ADNAN OKTAR: Barış, kardeşlik, sevgi, huzur, sanayileşme, zenginlik, refah, adalet, kargaşanın sona ermesi. (Kaçkar TV, 2 Şubat 2008)
***
Herkesin yine devleti dursun, ama bir manevi birlik oluşsun. Bir Türk İslam Birliği. Çünkü bütün Türk ülkeleri de hepsi Müslümandır. Büyük bir coğrafyada çok büyük bir denge unsuru olur bu. Bir kere bunu en büyük faydası terör hemen anında durur. Terör diye bir konu kalmaz. Yani dünyada silinir terör bir. İkincisi ekonomi müthiş canlanır. Fakat en önemlisi MANEVİ FERAHLIK VE HUZUR meydana gelir. Yani herkesin kafası dingin olur. Dinsiz de rahat eder, dindar da rahat eder. (Adnan Oktar, MPL TV, 23 Nisan 2008)
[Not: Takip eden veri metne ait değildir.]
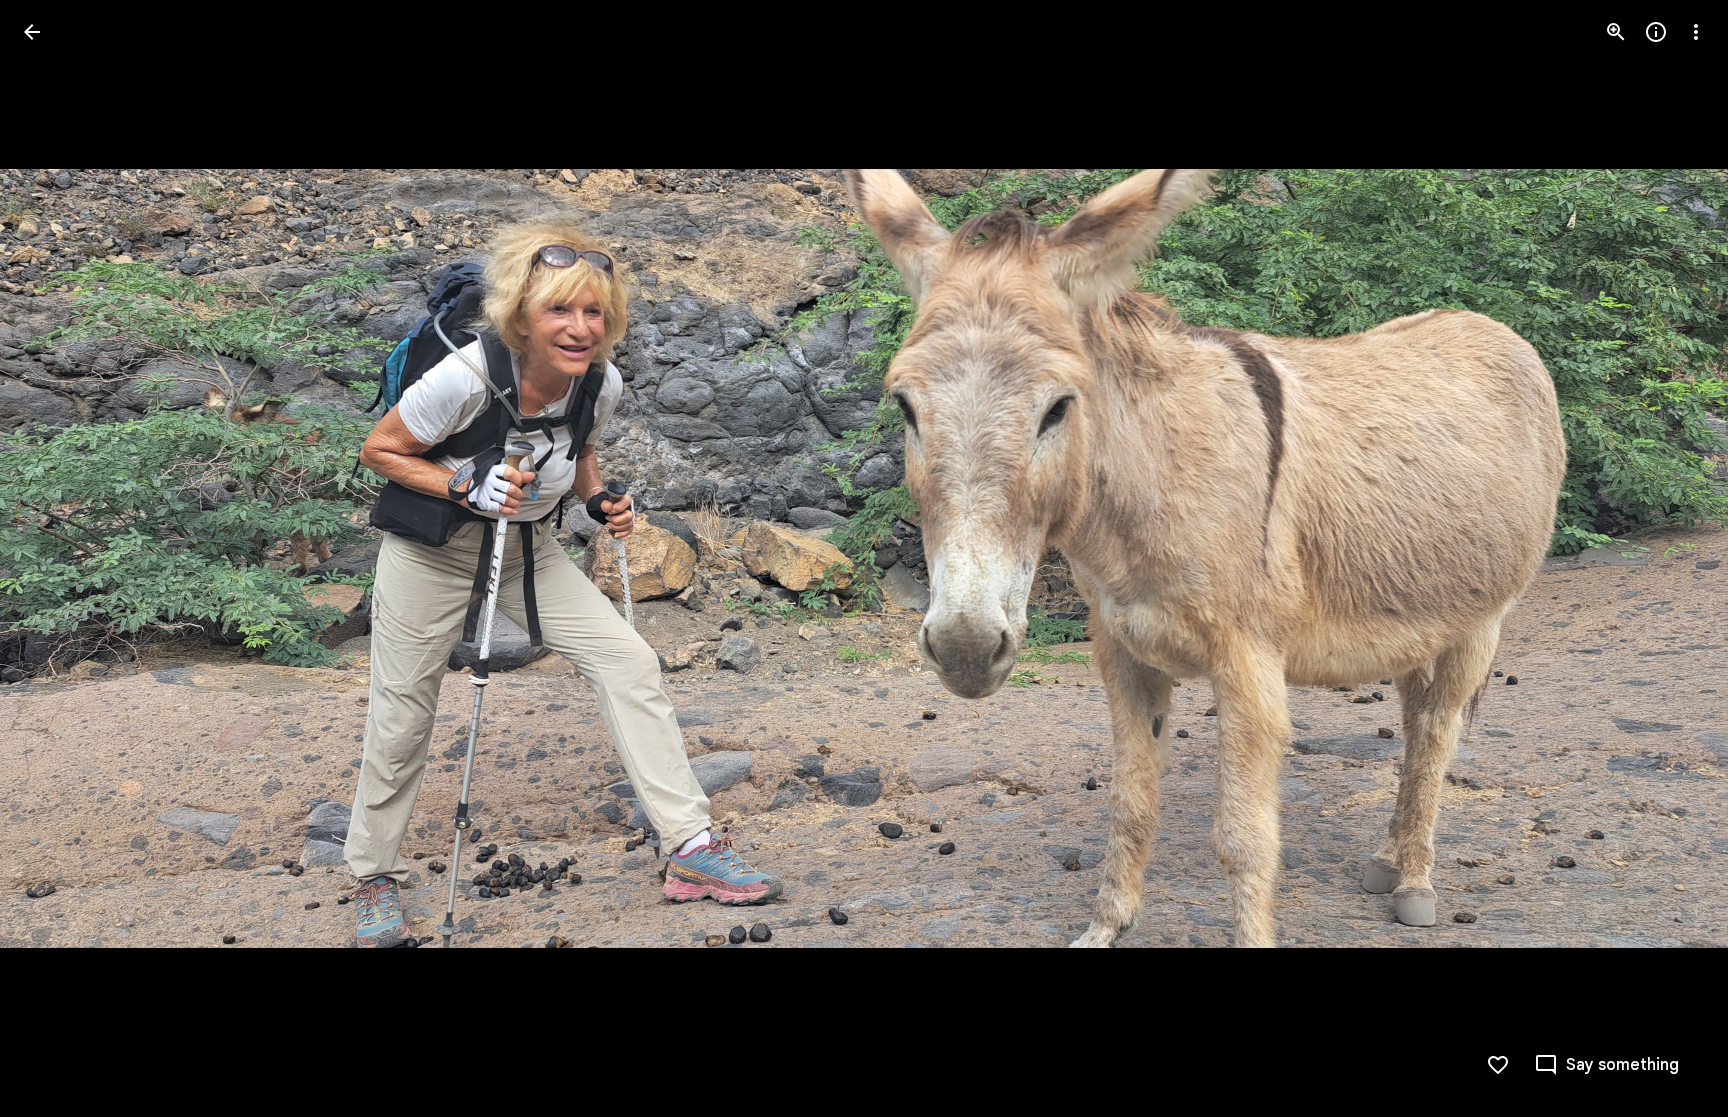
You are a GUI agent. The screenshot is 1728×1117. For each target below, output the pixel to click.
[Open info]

Ülkeler arasındaki diyalogun temeli “ben seni kayıtsız şartsız seviyorum” olmalı. “Milli çıkarlar, ortak menfaatler” diye cümleye başlanmamalı. Karşılığında bir talepte bulunarak sevgi gösterilmez. Karşılıksız sevgi göstermek önemlidir. Ülkelerin “çıkarından” bahsedildiği bir ortamda sevgi kalmaz. Sadece sevgini, dostluğun, arkadaşlığını, güvenliğini istiyorum diyerek bağlantı kurulmalı." (A9TV; 23 Aralık 2017)
“Ülkeler arasında mayın tarlaları, dikenli teller olması doğal görülmemeli. Hepimiz insanız, dostuz, arkadaşız. Bunlar sevgisizliğin meydana getirdiği bir dehşet. Dikenli teller her ülkeyi açık hapishane konumuna getiriyor. Aralarda duvarlar, dikenli teller, kilitler olmamalı. Bunun için ise KESKİN VE KARARLI BİR SEVGİ gerekir.” (A9TV; 28 Aralık 2017)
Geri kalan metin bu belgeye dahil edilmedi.